▶ _Direction_
Write the next part of the mailing-list exchange about mounting EFI variables read-write, starting right after its last sentence.
Excerpted passage start
2016-02-05 Thread Didier Kryn

Le 05/02/2016 16:33, Rainer Weikusat a écrit :

"Rainer H. Rauschenberg"  writes:

On Thu, 4 Feb 2016, Simon Hobson wrote:

[...]


Besides that I don't think mounting EFI-vars r/w is a good idea as a
system default and I don't think the user not having read all the
relevant documentation (spread out over various places)
is to blame when system behaviour *changes* in such a drastic way
(bricking hardware by deleting "files").

'Virtual filesystems' have existed since at least 1985 (SunOS 2.0) and
Linux has supported various types of virtual filesystems for a really
long time. Consequently, there's no "system behaviour which changed in a
drastic way" here. What precisely happens when some program executes an
unlink system call depends on the filesystem implementation. Even
leaving this aside, there's a very simple rule-of-thumb here, namely,
"if you don't know what it's good for then *don't* delete it" (unless
you're making an experiment and you're willing to accept that the
outcome was caused by you and not by the universe being nasty to you).
Excerpted passage end
Dataset rows start
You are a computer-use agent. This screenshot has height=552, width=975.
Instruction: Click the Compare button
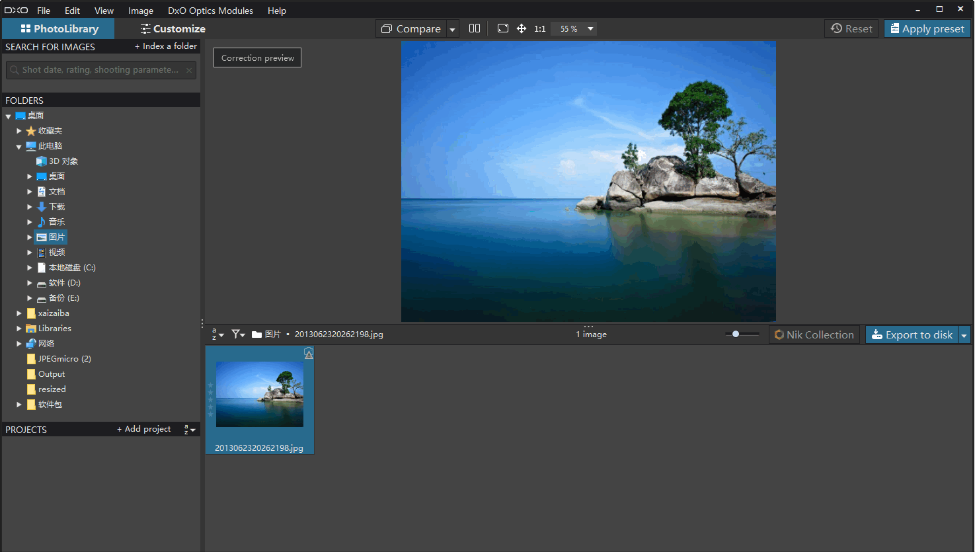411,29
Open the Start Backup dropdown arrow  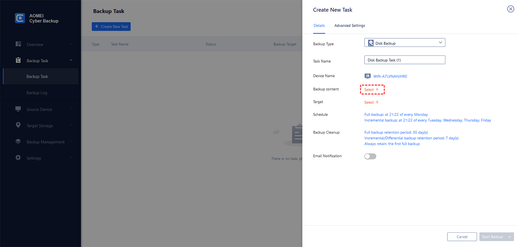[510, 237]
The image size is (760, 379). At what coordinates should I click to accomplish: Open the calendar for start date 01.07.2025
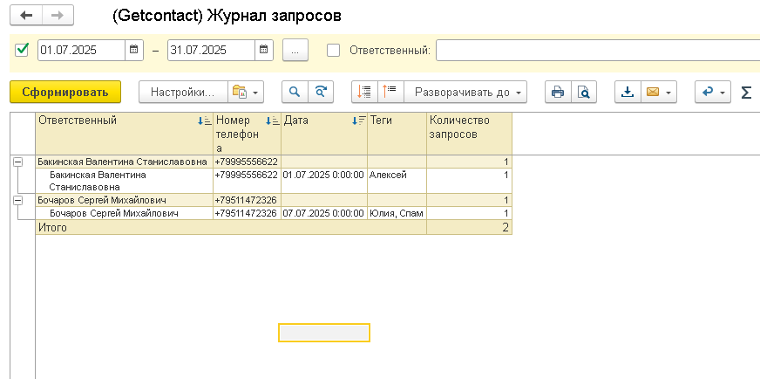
Dataset rows end
Dataset rows start
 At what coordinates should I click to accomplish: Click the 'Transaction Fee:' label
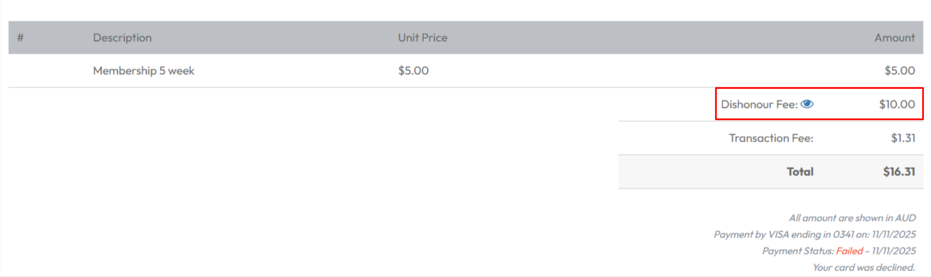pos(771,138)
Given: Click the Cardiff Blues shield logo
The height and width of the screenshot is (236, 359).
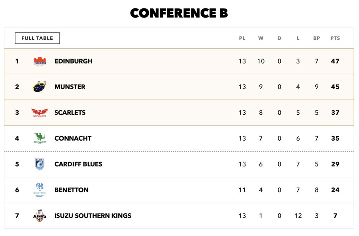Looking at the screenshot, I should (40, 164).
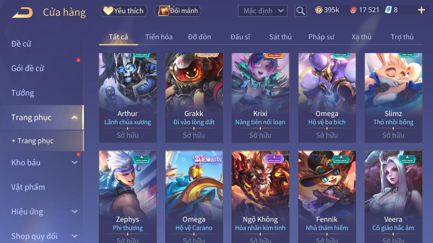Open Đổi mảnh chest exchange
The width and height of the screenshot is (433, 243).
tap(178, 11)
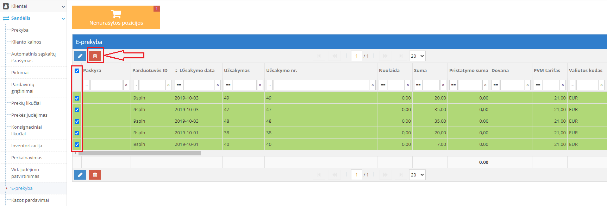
Dataset rows end
▶ _Exercise result_
People have always expected rm -rf / to destroy the OS. They also 
know that, from the keyboard, with root priviledge, they can destroy the 
partition table of the disk. All this is repairable by the admin 
her/himself.


The ability to brick the motherboard is brand new. Therefore admins 
should be seriously protected and warned against this eventuality, at 
least until it percolates into the general culture.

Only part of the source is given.